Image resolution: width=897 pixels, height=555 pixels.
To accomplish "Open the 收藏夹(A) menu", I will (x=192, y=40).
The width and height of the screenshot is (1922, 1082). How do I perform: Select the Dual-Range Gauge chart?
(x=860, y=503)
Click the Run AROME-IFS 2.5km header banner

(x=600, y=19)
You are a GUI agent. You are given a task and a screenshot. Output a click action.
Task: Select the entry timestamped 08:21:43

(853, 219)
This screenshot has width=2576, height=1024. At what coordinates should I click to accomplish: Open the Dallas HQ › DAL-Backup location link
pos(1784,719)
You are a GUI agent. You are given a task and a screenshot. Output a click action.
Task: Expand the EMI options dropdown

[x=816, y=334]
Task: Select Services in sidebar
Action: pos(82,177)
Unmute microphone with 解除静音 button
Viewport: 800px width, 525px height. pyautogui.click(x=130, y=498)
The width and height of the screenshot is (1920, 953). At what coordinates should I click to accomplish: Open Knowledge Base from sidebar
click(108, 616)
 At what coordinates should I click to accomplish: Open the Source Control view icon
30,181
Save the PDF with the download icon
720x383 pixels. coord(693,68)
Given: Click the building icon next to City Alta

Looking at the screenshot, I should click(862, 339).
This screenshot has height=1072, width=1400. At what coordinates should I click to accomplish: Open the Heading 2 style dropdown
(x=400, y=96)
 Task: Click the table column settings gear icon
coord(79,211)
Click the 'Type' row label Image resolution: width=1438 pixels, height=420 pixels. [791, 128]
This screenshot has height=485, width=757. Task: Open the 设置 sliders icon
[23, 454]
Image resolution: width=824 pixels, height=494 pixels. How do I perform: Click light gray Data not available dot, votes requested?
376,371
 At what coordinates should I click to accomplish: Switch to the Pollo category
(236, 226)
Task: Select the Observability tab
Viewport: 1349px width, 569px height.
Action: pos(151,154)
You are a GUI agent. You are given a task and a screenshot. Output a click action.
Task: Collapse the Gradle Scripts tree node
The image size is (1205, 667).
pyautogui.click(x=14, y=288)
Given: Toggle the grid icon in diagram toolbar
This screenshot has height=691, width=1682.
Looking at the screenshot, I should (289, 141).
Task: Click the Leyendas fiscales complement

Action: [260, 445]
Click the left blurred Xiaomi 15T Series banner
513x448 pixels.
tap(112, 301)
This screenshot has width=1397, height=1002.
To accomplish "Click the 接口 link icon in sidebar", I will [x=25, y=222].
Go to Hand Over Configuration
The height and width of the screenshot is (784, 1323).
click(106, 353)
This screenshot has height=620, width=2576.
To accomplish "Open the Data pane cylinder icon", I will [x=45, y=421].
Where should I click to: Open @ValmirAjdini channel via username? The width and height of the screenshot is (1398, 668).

#####

| Task |
Set down the listing above in its entirety, exactly as written.

| Answer to this exercise |
Image resolution: width=897 pixels, height=555 pixels.
To accomplish "Open the 收藏夹(A) menu", I will (x=192, y=40).
The width and height of the screenshot is (1922, 1082). How do I perform: Select the Dual-Range Gauge chart?
(x=860, y=503)
Click the Run AROME-IFS 2.5km header banner

(x=600, y=19)
You are a GUI agent. You are given a task and a screenshot. Output a click action.
Task: Select the entry timestamped 08:21:43

(853, 219)
This screenshot has width=2576, height=1024. At what coordinates should I click to accomplish: Open the Dallas HQ › DAL-Backup location link
pos(1784,719)
You are a GUI agent. You are given a task and a screenshot. Output a click action.
Task: Expand the EMI options dropdown

[x=816, y=334]
Task: Select Services in sidebar
Action: pos(82,177)
Unmute microphone with 解除静音 button
Viewport: 800px width, 525px height. pyautogui.click(x=130, y=498)
The width and height of the screenshot is (1920, 953). At what coordinates should I click to accomplish: Open Knowledge Base from sidebar
click(108, 616)
 At what coordinates should I click to accomplish: Open the Source Control view icon
30,181
Save the PDF with the download icon
720x383 pixels. coord(693,68)
Given: Click the building icon next to City Alta

Looking at the screenshot, I should click(862, 339).
This screenshot has height=1072, width=1400. At what coordinates should I click to accomplish: Open the Heading 2 style dropdown
(x=400, y=96)
 Task: Click the table column settings gear icon
coord(79,211)
Click the 'Type' row label Image resolution: width=1438 pixels, height=420 pixels. [791, 128]
This screenshot has height=485, width=757. Task: Open the 设置 sliders icon
[23, 454]
Image resolution: width=824 pixels, height=494 pixels. How do I perform: Click light gray Data not available dot, votes requested?
376,371
 At what coordinates should I click to accomplish: Switch to the Pollo category
(236, 226)
Task: Select the Observability tab
Viewport: 1349px width, 569px height.
Action: pos(151,154)
You are a GUI agent. You are given a task and a screenshot. Output a click action.
Task: Collapse the Gradle Scripts tree node
The image size is (1205, 667).
pyautogui.click(x=14, y=288)
Given: Toggle the grid icon in diagram toolbar
This screenshot has height=691, width=1682.
Looking at the screenshot, I should (289, 141).
Task: Click the Leyendas fiscales complement

Action: [260, 445]
Click the left blurred Xiaomi 15T Series banner
513x448 pixels.
tap(112, 301)
This screenshot has width=1397, height=1002.
To accomplish "Click the 接口 link icon in sidebar", I will [x=25, y=222].
Go to Hand Over Configuration
The height and width of the screenshot is (784, 1323).
click(106, 353)
This screenshot has height=620, width=2576.
To accomplish "Open the Data pane cylinder icon", I will [x=45, y=421].
Where should I click to: Open @ValmirAjdini channel via username? The width and height of the screenshot is (1398, 668).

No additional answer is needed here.